Descending past ranches and farms, the drive reaches the strip town of Cortez. Nearby are scenic desertscapes backed by the La Plata Mountains and unique Mesa Verde National Park.
12. Mesa Verde National Park
More than 700 years have passed since the ancient pueblo peoples occupied cliff dwellings along Mesa Verde’s precipitous walls. Even so, when visiting crowds dissipate in late autumn and snow dusts the distant peaks, you can almost sense the presence of “the Ancient Ones,” the name given to them by the Navajos. One imagines these cliff-dwelling people shaping pots, harvesting corn and storing it in preparation for winter, telling fireside stories passed down from their ancestors, or chanting prayers from the depths of ceremonial kivas.
The dwellings were first discovered in 1888 when two ranchers, Richard Wetherill and Charlie Mason, set off in a snowstorm in search of cattle that had strayed away and stumbled instead upon the perfectly preserved Cliff Palace —a large dwelling that was once the home of more than 200 ancient pueblo people. The next day they found Spruce Tree House, naming it for the tree that grew beside the ruin, and Square Tower House, the tallest structure in the park.
Today, visitors can experience a similar sense of discovery as they roam through these apartment-like cliff dwellings, most built in the middle of the 12th century.

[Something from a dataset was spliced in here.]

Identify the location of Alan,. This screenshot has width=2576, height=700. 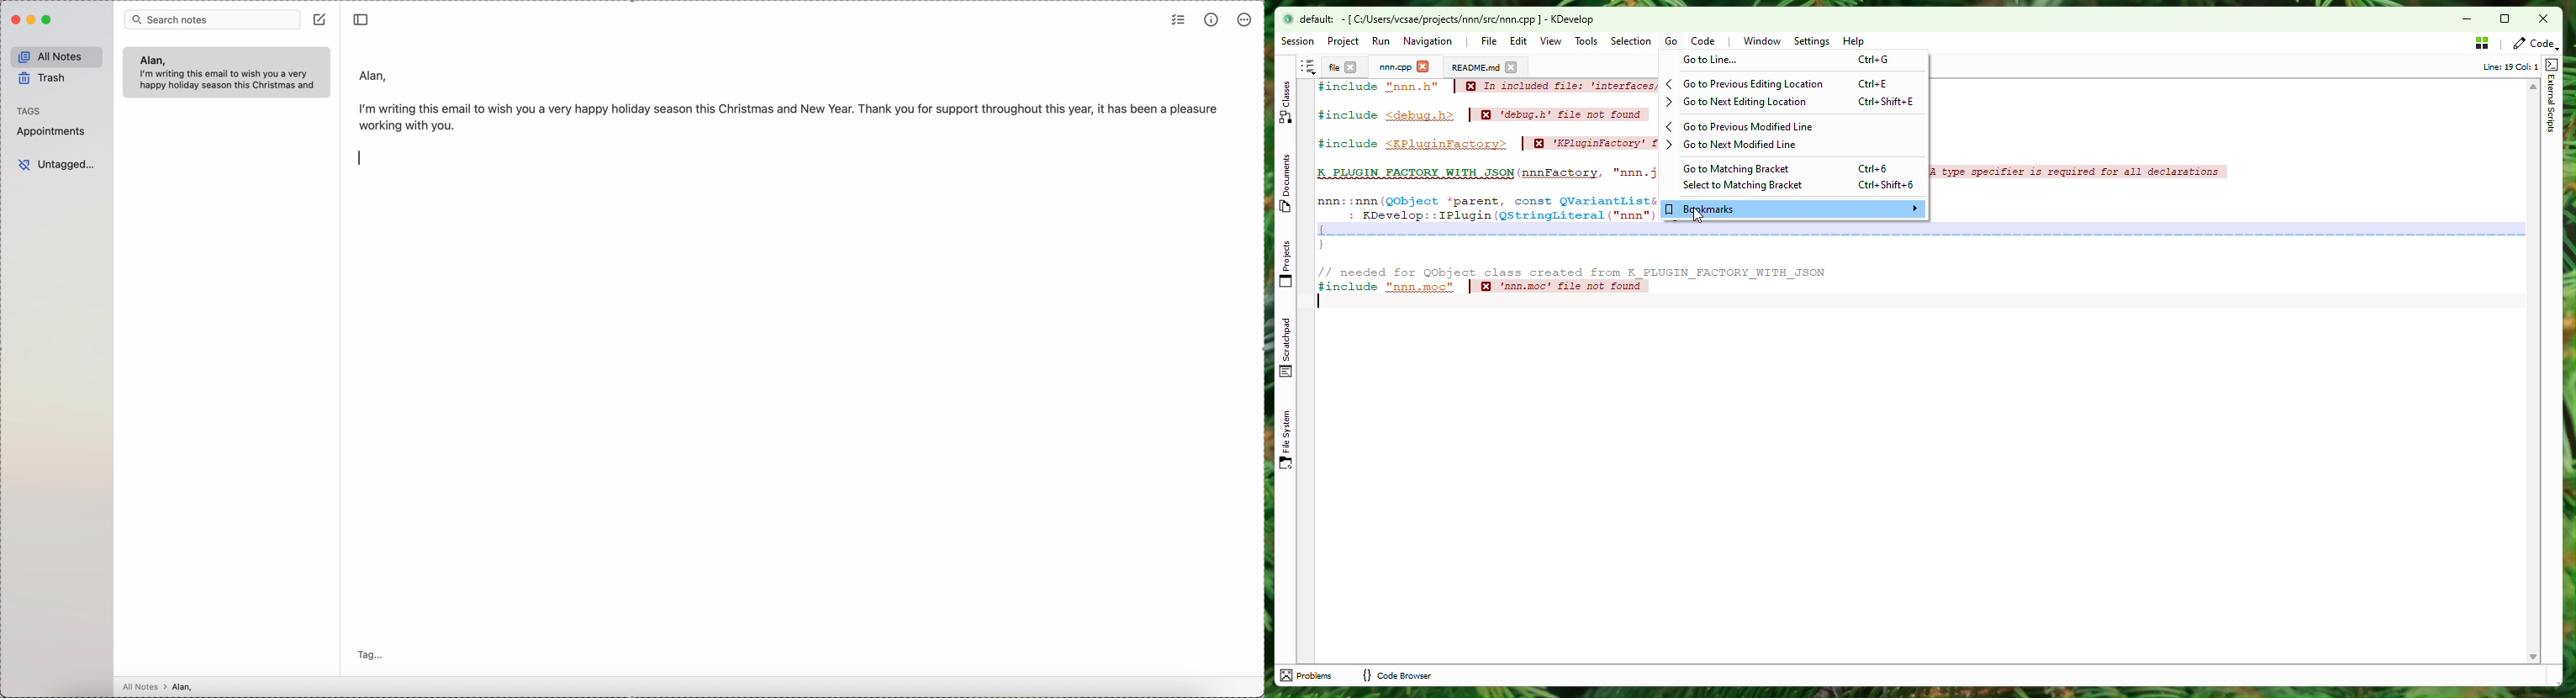
(374, 73).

The majority were tucked into alcoves facing south-southwest to let in low winter sun but not the searing overhead rays of summer. They range in size from one-room “studios” to structures containing hundreds of rooms.
At the Chapin Mesa Museum, lifelike dioramas and various exhibits on basket weaving, pottery, masonry, and other skills trace the evolution of Puebloan culture from its beginnings in settlements along the Colorado River to its demise nearly eight centuries later.
Many have speculated about the reasons this ancient people abandoned their homes, but no one knows for sure. Some suggest the soil became exhausted from overfarming. Others claim a period of relentless cold drove them away. One of the more plausible explanations suggests that, beginning one summer in the 13th century, the rain stopped and did not return for more than 20 years. By then, the cliff dwellings had become ghostly ruins where nothing moved but the wind.
With no written language to tell their story, we can only guess at the fate of these people, but it is likely that they dispersed throughout the Southwest and that some of the Indians who now live in northern Arizona and New Mexico are among their descendants.
From Mesa Verde National Park, the drive continues east on Rte. 160 to a lush valley occupied by the ranching town of Mancos, which exudes Old West ambience. Nearby Mancos Lake State Park has a lovely campground in the midst of a ponderosa pine forest, and the lake itself is a paradise for boaters and anglers.
Heading east again, the road passes through ranchland and aromatic sagebrush flats to Cherry Creek, the locale where novelist Louis L’Amour penned the westerns that immortalized southwestern Colorado. The wide-open spaces continue all the way to Durango, the drive’s point of origin. Thrilled by the captivating views throughout the San Juan Mountains area, many a motorist has simply turned around and driven the entire route back in the opposite direction.